Spain’s electricity storage market is entering a critical regulatory phase as policymakers prepare the country’s first capacity auctions, currently expected in 2027.

While battery energy storage system (BESS) developers have long viewed the mechanism as a source of predictable revenues, analysts argue that its primary purpose should remain safeguarding system reliability rather than ensuring project profitability.

That distinction is likely to shape the design of one of Spain’s most consequential electricity market reforms. Key details remain under discussion, including auction volumes, pricing rules, firmness coefficients, technology quotas, and the balance between existing assets and new projects. Together, these decisions will determine whether batteries emerge as major beneficiaries or simply one competitor among several technologies capable of providing capacity.

According to Javier Pamos Serrano, Iberia Product Manager at Aurora Energy Research, the market should preserve technological neutrality rather than favor storage simply because it is considered essential for the energy transition.

“The capacity market is not designed to make battery projects financially viable,” Pamos said, arguing that the mechanism should address genuine security of supply requirements while minimizing costs to consumers.

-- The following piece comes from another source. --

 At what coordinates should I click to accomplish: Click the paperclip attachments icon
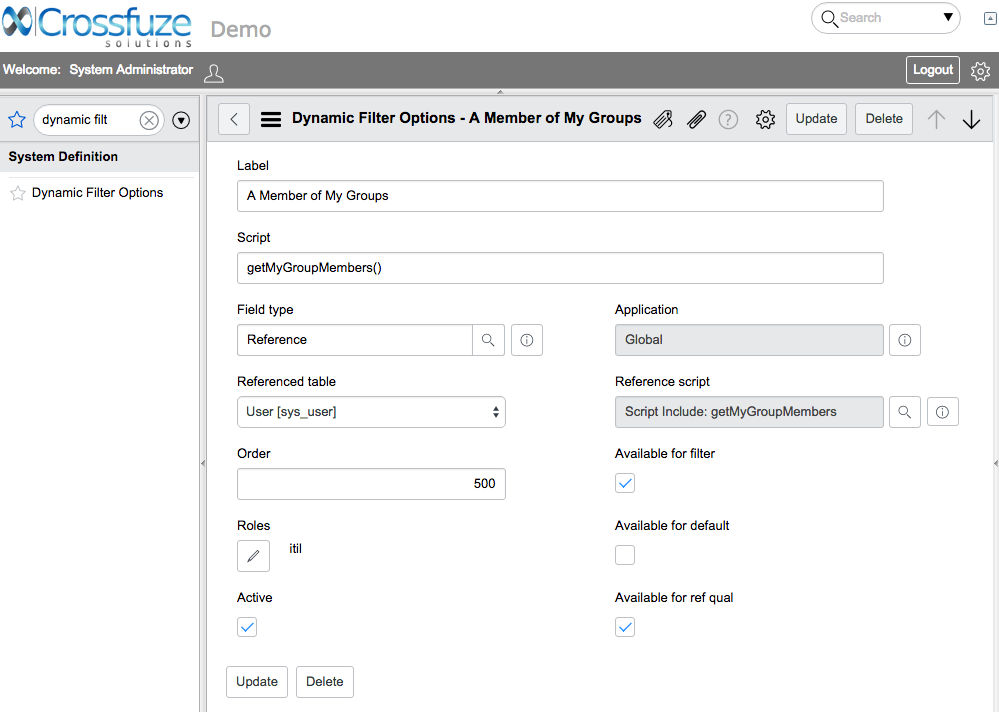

That position reflects Spain’s relatively different starting point compared with several European markets. Unlike countries that face tighter generation margins, Spain continues to maintain a substantial combined cycle gas fleet capable of providing dispatchable capacity during periods of low renewable output. As a result, batteries are not entering a market where security of supply is immediately constrained.

This existing thermal capacity could significantly influence auction outcomes. If gas plants can deliver reliability services at lower cost, battery projects may secure only a limited share of capacity contracts, reducing the market’s importance as a long term revenue source for storage developers.

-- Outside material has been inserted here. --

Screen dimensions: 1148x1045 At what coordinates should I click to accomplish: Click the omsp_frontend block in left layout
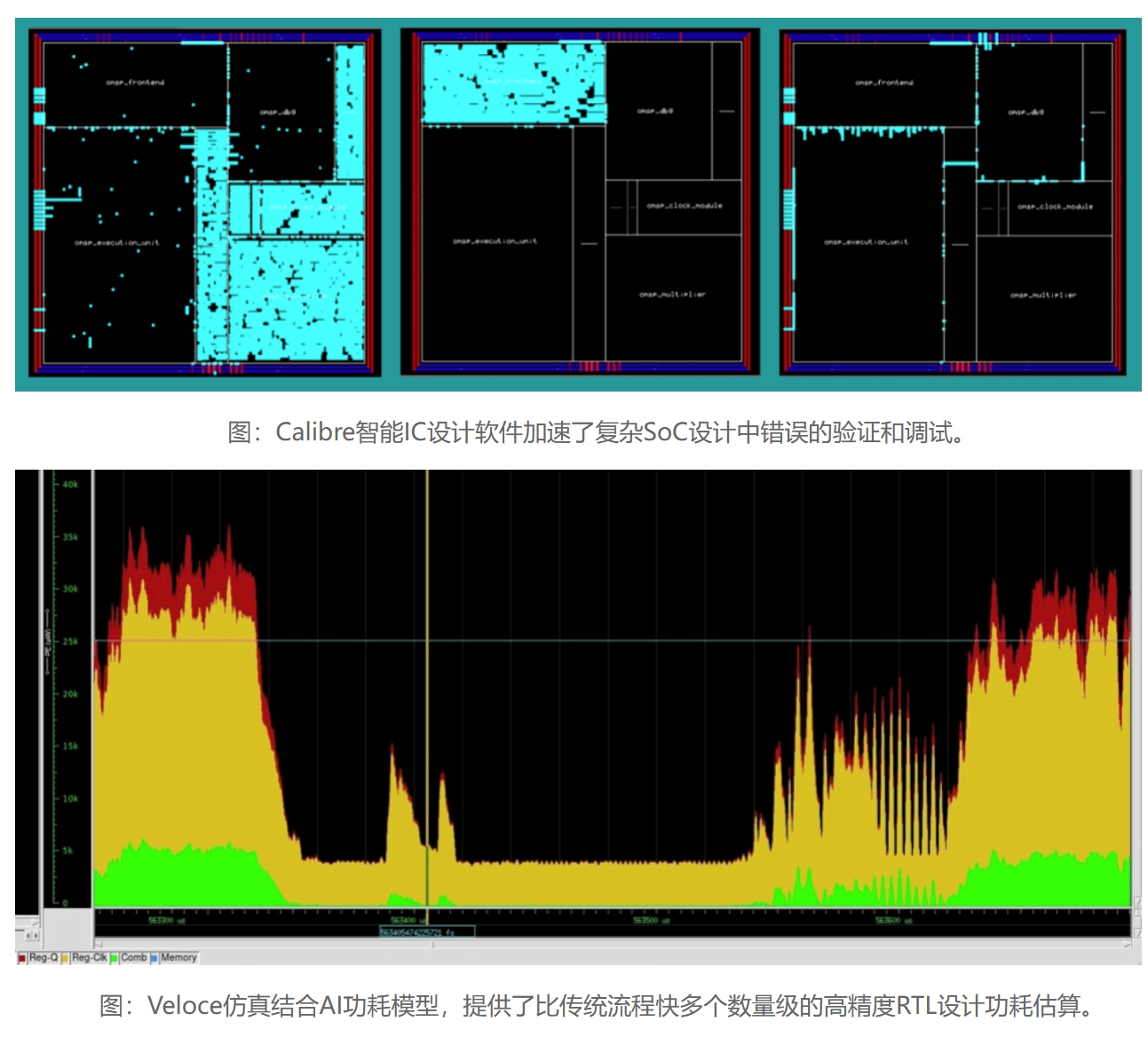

Spain has so far relied primarily on capital subsidies to support storage deployment instead of introducing long duration capacity mechanisms similar to Italy’s MACSE framework. That approach has limited long term regulatory commitments while helping contain costs, although it has also left investors seeking greater revenue certainty as battery deployment accelerates.

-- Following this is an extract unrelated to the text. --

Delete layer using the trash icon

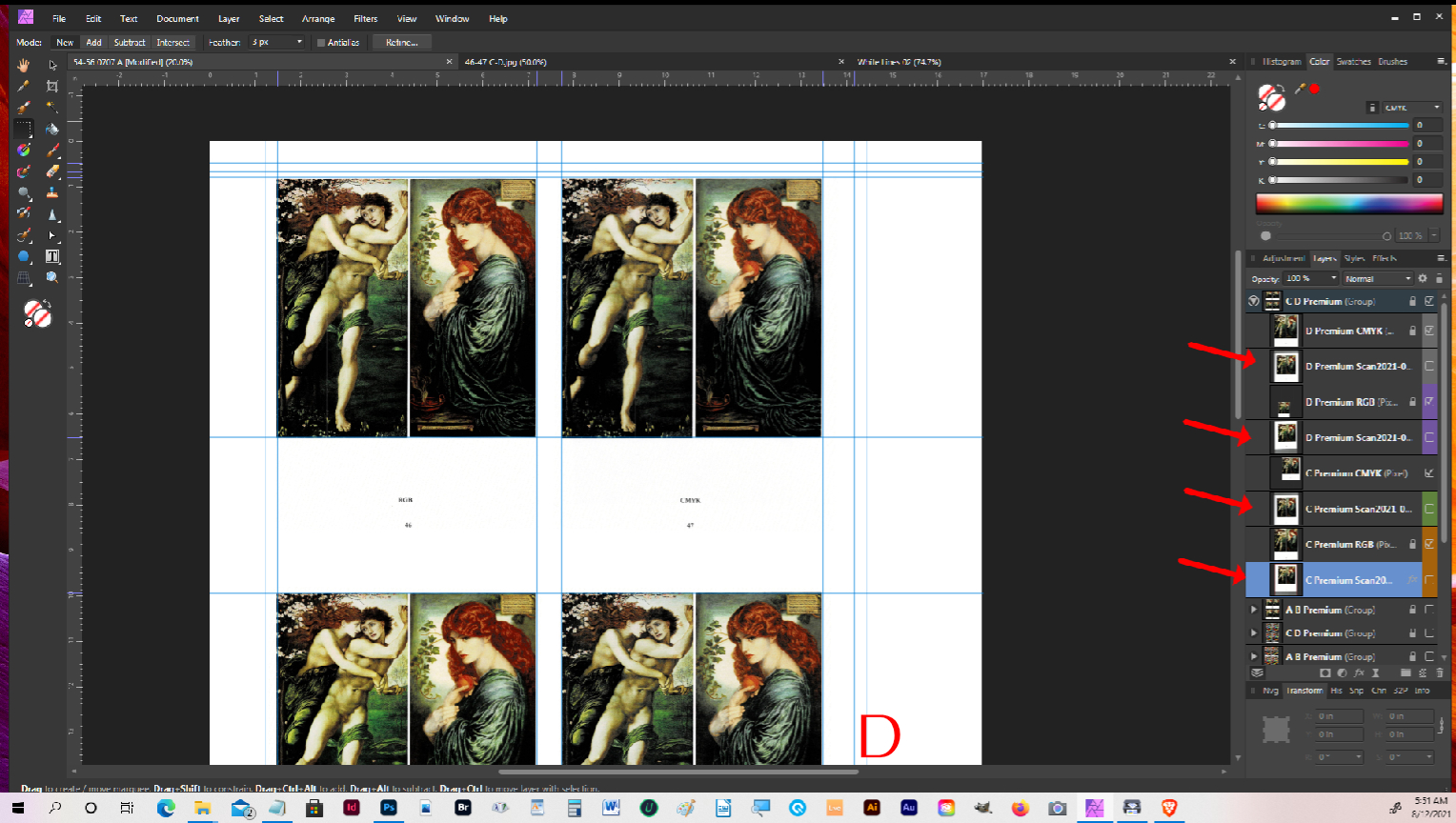pyautogui.click(x=1439, y=673)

One of the most closely watched elements of the forthcoming market design is the firmness coefficient assigned to each technology. This parameter determines how much dependable capacity an asset is credited with during system stress events and therefore directly affects its competitiveness in capacity auctions.

For battery operators, that coefficient may ultimately prove more valuable than auction clearing prices. A conservative assessment of battery availability could reduce their effective participation regardless of falling technology costs or improving operational performance.

Aurora also points to international experience as evidence that capacity market design can produce unintended market outcomes.

In the United Kingdom, favorable capacity market signals encouraged rapid battery deployment. While that expansion strengthened system flexibility, it also intensified competition across balancing and ancillary service markets, compressing revenues as growing numbers of storage assets competed for limited opportunities.

Italy presents a different challenge. Under the MACSE framework, batteries contracted through the mechanism may operate differently from assets outside it because the transmission system operator manages contracted storage to meet network needs rather than maximize commercial returns. That structure could place non contracted batteries at a competitive disadvantage in ancillary service markets.

These examples illustrate that capacity mechanisms influence not only investment decisions but also broader electricity market dynamics. Rules governing dispatch, market participation, and operational control can materially affect revenue streams beyond capacity payments themselves.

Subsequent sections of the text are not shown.